ひとりの人間の中に同時に存在する、無数の異なる顔、とでも言えばよいでしょうか。「経営者」「一児の父親」「鹿児島人」「iPhoneユーザー」「楽天会員」など、列挙するとキリがないほど様々な側面を誰でも持っていると思います。この一つ一つを独立した人格のように、「分人」と呼んでいます。
ちなみに、いわゆる多重人格とは似ているようで全く異なります。一般的に多重人格とは、ある人格と別の人格が全く同時に現れることがありませんが、「分人」は常に共存しています。先程の例で言えば、「iPhoneで楽天を見ながら子供へのプレゼントを探している」というようなシチュエーションを想定してみると、いくつもの分人が同時に活動していることがわかるのではないでしょうか。
さて、Twitterのタイムラインを眺めてみましょう。
Twitterのコミュニケーションは、「この人の発言を読みたい」と思ったら「フォロー」する、というところから始まります。フォローした大勢の人の発言が、ごちゃまぜになって時系列に流れてくるのがタイムラインです。初めてTwitterを見たとき、この感覚に不思議な印象を持つ人も少なくないと思います。リアルな友達をはじめとして、地元が近い人とか、興味のある業界の有名人とか、趣味が同じ人、境遇が近い人など、様々な理由でフォローしているので、ひとことでいえば「混沌」というほかはありません。筆者のタイムラインにも、クリエイター、建築士、学生、主婦、芸能人、大学教授、その他分類不可能な人達も含めて本当にいろんな人が居ます。
そして、ひとりの発言に注目してみます。
デザイナーのTwitterユーザーさんは、デザインに関することばかり発言しているわけではありません。仕事のこと、テレビ番組のこと、お昼ごはんのこと、「帰りたい」といったような心のつぶやき。実にさまざまなベクトルの発言が共存しています。ひとりに注目しても、混沌としているのです。これは、ひとりの中に存在しているそれぞれの分人が発言している、と捉えることはできないでしょうか。

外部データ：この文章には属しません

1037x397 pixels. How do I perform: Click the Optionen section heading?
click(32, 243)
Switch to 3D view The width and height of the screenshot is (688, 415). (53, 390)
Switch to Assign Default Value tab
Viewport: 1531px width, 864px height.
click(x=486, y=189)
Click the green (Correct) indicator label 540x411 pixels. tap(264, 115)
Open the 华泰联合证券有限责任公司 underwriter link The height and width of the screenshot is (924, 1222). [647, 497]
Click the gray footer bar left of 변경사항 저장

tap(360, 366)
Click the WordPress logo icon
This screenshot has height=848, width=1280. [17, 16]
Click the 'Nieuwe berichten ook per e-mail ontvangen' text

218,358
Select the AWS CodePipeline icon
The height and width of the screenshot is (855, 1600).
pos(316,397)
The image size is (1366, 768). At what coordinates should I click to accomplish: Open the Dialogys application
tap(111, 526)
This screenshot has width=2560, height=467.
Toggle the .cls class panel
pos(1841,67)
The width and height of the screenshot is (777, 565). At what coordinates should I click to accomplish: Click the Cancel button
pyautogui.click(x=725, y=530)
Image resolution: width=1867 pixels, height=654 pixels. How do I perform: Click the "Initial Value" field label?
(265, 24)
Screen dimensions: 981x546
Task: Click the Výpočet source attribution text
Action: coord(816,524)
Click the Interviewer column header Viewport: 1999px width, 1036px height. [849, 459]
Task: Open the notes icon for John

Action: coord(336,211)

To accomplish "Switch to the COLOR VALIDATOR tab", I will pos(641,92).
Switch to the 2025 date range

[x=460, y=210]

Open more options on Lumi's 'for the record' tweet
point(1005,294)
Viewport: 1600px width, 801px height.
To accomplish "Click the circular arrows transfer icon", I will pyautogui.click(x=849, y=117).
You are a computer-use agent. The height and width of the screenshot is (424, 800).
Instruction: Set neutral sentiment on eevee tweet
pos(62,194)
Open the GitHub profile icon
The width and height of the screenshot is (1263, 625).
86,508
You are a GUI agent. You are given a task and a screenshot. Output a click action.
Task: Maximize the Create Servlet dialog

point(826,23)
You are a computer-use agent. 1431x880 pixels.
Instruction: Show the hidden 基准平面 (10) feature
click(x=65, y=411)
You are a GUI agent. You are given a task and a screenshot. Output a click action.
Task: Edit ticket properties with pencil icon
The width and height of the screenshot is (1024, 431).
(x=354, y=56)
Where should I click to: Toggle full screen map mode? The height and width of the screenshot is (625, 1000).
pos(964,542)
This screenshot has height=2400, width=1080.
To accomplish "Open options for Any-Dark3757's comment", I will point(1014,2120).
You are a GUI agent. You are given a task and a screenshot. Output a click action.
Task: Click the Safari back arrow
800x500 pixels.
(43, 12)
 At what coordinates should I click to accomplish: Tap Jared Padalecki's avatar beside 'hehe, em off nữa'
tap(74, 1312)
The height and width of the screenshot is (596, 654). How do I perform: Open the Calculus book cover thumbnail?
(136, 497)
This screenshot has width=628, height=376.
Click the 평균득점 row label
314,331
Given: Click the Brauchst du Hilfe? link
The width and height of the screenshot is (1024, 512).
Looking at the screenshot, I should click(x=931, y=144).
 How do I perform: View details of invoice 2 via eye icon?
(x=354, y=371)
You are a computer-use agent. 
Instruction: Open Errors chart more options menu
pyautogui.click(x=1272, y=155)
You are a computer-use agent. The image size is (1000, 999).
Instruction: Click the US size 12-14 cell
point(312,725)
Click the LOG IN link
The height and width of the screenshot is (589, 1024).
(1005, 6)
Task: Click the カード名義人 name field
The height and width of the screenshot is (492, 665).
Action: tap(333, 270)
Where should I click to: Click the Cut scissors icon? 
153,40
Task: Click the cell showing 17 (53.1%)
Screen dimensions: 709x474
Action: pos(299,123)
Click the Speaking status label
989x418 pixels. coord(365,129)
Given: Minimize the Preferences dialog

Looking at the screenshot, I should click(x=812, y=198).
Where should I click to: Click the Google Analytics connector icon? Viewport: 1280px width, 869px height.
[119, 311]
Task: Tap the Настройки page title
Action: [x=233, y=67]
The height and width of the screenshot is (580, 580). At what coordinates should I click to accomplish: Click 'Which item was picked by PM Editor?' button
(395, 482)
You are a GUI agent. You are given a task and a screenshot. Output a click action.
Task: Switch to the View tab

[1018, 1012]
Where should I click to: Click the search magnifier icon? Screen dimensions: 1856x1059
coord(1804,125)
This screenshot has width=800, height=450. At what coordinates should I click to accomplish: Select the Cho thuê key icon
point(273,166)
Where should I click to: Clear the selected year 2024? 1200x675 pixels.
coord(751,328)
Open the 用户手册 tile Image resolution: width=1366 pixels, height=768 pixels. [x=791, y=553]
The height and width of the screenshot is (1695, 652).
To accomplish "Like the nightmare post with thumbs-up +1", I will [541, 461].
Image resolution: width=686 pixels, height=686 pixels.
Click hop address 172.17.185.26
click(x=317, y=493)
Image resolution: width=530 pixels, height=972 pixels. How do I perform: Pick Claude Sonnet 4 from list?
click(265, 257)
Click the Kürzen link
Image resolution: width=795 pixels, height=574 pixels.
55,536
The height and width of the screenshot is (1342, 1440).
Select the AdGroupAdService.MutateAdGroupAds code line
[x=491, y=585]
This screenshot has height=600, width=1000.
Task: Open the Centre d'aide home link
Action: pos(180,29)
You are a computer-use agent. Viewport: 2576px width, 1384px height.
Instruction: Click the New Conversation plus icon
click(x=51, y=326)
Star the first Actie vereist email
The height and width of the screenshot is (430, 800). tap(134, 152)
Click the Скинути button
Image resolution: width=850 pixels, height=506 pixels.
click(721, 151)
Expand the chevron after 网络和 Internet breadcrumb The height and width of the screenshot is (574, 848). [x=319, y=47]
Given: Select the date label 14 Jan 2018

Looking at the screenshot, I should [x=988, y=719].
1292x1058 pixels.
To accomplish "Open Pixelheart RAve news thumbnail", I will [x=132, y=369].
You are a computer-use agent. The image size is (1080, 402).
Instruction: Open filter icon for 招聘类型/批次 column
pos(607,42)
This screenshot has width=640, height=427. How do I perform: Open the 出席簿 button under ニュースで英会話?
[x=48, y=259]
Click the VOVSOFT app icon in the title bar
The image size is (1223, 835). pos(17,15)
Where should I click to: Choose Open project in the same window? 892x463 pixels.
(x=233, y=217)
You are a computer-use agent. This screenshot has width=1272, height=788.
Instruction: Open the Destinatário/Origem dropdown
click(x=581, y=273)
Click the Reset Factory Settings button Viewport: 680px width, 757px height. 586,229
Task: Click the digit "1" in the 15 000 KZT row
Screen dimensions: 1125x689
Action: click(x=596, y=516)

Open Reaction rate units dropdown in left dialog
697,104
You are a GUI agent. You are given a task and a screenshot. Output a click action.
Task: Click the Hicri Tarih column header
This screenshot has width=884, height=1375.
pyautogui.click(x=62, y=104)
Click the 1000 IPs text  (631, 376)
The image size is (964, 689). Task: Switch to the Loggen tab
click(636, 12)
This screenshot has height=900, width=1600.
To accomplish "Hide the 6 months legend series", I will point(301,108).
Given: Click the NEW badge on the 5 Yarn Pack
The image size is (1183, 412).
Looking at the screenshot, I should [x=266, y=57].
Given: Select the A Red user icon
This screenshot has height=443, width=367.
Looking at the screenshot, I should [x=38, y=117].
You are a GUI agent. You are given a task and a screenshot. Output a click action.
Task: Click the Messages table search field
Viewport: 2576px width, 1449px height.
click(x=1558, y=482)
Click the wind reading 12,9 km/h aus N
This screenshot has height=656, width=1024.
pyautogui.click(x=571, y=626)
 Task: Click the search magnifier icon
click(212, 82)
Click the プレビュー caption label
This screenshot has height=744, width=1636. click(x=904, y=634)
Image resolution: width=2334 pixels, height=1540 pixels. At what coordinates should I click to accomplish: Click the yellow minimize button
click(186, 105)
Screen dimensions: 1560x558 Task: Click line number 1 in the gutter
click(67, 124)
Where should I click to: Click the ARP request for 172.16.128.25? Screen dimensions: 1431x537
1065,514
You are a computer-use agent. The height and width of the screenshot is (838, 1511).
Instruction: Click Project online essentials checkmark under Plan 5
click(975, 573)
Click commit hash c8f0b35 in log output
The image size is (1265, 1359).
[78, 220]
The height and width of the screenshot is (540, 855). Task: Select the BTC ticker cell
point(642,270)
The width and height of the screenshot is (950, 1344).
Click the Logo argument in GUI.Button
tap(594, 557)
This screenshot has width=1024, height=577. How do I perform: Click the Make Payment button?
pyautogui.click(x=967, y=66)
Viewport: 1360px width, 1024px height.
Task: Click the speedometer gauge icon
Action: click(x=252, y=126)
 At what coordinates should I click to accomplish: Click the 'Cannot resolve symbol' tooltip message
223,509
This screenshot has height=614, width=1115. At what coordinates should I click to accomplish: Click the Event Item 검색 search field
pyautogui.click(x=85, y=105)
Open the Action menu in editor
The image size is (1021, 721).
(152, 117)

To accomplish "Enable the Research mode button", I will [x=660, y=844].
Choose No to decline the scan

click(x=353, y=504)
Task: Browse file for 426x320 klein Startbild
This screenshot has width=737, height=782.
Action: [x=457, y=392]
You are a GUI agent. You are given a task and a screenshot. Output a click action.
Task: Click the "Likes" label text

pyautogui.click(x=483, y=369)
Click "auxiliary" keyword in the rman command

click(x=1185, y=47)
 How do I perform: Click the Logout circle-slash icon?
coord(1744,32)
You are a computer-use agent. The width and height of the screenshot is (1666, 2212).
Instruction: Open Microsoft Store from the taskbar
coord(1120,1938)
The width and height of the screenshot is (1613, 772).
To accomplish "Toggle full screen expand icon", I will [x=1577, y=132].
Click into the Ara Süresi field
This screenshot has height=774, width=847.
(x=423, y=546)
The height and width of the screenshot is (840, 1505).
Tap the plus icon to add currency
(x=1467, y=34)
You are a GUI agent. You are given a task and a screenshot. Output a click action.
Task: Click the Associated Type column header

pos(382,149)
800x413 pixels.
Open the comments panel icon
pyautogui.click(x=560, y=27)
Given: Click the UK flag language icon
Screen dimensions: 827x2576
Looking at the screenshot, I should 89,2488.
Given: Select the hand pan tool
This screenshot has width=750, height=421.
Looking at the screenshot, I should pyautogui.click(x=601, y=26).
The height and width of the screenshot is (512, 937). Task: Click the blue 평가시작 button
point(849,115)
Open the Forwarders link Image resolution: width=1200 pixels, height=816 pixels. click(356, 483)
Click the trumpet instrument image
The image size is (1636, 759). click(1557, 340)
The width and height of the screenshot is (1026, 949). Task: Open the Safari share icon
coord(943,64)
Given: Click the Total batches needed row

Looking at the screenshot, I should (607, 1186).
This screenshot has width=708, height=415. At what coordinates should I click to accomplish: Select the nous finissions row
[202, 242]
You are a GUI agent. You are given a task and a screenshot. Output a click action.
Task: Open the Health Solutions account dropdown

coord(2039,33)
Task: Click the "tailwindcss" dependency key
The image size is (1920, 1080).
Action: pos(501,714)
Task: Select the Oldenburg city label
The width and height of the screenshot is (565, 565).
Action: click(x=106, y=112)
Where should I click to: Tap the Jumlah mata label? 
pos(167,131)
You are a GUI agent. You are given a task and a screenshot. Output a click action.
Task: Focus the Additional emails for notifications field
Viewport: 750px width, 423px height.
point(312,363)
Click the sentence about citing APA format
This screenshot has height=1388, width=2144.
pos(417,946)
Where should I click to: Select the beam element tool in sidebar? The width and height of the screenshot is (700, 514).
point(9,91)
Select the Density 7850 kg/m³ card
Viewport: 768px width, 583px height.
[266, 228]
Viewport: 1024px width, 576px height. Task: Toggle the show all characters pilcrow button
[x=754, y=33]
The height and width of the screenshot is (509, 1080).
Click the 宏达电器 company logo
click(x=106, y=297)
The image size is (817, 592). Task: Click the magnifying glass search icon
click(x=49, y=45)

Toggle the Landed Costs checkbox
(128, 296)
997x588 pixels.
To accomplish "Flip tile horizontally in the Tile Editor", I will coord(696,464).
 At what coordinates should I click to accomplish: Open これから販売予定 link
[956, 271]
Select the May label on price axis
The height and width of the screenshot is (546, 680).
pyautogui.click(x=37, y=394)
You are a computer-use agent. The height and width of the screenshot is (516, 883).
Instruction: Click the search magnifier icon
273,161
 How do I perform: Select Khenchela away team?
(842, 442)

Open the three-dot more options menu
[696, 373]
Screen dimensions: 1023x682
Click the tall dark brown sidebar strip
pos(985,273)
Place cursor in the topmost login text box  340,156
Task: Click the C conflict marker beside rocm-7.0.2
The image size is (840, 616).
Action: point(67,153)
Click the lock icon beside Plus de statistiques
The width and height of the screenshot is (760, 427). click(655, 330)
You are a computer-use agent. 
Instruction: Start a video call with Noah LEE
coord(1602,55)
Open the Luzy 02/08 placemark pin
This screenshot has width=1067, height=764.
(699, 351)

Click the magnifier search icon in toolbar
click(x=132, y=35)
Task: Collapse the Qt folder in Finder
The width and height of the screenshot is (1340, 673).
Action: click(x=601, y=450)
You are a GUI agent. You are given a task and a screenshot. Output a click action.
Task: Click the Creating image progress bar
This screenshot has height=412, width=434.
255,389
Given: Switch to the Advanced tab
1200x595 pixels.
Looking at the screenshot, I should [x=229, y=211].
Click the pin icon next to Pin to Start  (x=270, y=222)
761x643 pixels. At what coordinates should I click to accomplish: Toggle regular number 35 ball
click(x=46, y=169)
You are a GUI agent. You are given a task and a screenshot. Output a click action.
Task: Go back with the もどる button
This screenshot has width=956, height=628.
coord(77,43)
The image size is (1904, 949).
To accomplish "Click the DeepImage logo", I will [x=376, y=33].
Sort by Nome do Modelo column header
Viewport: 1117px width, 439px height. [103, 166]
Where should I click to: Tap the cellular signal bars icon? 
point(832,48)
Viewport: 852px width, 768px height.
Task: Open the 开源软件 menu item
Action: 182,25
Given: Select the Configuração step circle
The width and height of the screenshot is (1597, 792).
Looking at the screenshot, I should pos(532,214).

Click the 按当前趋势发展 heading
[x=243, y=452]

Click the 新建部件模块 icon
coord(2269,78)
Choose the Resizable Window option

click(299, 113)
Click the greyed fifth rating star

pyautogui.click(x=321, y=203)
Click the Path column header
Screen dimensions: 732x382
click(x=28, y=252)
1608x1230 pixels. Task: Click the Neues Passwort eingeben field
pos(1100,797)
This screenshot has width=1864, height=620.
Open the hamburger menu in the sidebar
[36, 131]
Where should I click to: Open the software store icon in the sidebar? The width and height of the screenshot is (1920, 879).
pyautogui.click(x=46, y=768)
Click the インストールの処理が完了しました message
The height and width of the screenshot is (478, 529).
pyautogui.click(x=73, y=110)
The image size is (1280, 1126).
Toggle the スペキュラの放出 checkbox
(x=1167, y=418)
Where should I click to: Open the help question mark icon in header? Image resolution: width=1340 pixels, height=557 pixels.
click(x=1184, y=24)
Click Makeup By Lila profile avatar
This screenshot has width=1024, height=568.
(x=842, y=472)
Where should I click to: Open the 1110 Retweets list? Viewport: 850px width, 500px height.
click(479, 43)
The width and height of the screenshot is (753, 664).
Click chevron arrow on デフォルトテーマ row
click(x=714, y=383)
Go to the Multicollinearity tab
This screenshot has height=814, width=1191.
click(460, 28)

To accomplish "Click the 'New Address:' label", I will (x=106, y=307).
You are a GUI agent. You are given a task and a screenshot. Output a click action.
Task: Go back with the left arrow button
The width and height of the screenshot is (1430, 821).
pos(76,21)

Twitterで良く使われる「クラスタ」という言葉があります。
ある同じ属性を持った人たち、というような意味で使われます。筆者であれば、「鹿児島クラスタ」「iPhoneユーザークラスタ」「育メンクラスタ」などと呼ばれています。ひとりの個人がそれぞれのクラスタに属している、という状態ですが、鹿児島クラスタに属しているのは筆者の中の「鹿児島人」という分人だ、というふうに考えてみたらどうでしょう。ひとりの中に存在する無数の分人は、同じ属性を持った他の人の分人とくっついてクラスタを形成している、そのような目線で、Twitterでのコミュニケーションを考えてみたいと思います。